In the development phase, if the system does not retain the user's business needs, but only leaves a list of function points, it will bring great difficulties to the maintenance personnel. Maintenance personnel cannot find out what their initial needs look like from such a bunch of functional points. You can try it. If we forget the four requirements above, let's just look at a specific implementation scheme below. From this complicated implementation process, it is hard to know what the current user needs are. Once the demand changes, these feature points may go wrong, or the timing of the feature points may encounter unexpected errors. Maybe the account cannot be checked, maybe the SIM card you have taken cannot be called.
I don't know where the demand is.CodeWhich nerves will touch the demand. Most of the pain points of maintenance personnel come from this.
"It doesn't matter. The customer remembers his or her needs ." However, customers generally do not understand the technology. Even if they understand the technology, they do not know how the system is implemented. If developers rely on the customer to propose new solutions, the result is to turn the software engineering into a "biological engineering ". In the end, the money is basically spent, and people are basically exhausted. The feelings between Party A and Party B are basically broken down.
Software development must be divided into several processes, but each step should have a unified core-business needs.
In the demand investigation phase, you should clarify your business needs. To achieve this purpose, you can ask and answer questions, track and interview users, or make a demo to show them, the ultimate goal is to find out what the user is doing, what problems it encounters, and what problems the program should solve. This is the work at this stage.
Then, design and design the logical structure and physical structure of the system. The logical structure must meet the requirements, and each object must call each other to implement the business process in demand. Meanwhile, the physical structure should be reasonably divided, in line with the actual distribution, the required performance can be achieved, and the physical operation mode of the business process is reasonable and efficient. This stage is still centered on business needs.
The next step is encoding. The first step is to write some infrastructure, such as network communication, database, file read/write, and distributed computing. These infrastructure has nothing to do with business needs and there are many ready-made frameworks, with these frameworks, we can get through this dark phase as soon as possible. Then write the business object. At this time, some concepts in the business requirements gradually appear in the Code, such as the example above, business elements such as "user", "Number", "contract", "inbound", and "SIM card resources" gradually emerge, the attributes and running behaviors of these objects are the same as the actual requirements.

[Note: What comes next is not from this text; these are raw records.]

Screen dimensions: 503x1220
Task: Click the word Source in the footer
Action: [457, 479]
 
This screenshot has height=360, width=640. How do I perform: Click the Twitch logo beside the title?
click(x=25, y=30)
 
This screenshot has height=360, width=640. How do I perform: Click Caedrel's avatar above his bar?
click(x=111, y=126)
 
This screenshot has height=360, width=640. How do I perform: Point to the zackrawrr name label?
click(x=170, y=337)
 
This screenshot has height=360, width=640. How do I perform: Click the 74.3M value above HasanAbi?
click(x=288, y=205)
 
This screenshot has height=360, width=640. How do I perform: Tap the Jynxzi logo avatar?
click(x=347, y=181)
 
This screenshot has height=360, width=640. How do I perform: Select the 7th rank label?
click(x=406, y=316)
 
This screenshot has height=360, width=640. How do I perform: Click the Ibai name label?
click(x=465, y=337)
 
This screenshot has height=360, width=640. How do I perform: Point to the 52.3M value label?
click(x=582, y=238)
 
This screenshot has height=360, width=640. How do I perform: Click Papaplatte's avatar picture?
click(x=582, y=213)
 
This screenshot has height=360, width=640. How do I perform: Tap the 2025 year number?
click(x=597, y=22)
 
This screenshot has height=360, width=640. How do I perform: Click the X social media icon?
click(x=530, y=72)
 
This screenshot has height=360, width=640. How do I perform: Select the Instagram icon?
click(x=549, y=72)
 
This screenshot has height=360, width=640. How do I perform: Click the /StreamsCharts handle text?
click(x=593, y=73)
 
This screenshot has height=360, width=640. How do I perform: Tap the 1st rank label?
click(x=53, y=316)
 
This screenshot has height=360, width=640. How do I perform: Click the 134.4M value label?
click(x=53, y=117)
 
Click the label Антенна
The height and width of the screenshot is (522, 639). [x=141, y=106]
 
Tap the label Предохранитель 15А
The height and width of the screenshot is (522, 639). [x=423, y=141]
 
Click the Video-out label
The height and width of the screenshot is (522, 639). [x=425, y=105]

Then these business objects are connected together to implement the business process, and now the business needs are back to people's vision. What are business requirements and how to implement them are clearly visible here. Finally, call these processes in the ui or interface to provide functions to users or other systems.
Testing should focus on business needs. normal business processes should produce normal results. If a resource is missing or inappropriate data is input, exceptions with clear business meanings should occur. In addition, the Business Objects of the system are at an independent level, which is not closely related to the UI and infrastructure, so that automated testing methods can be conveniently used.
Such a system must be maintained less than a lot of pain points.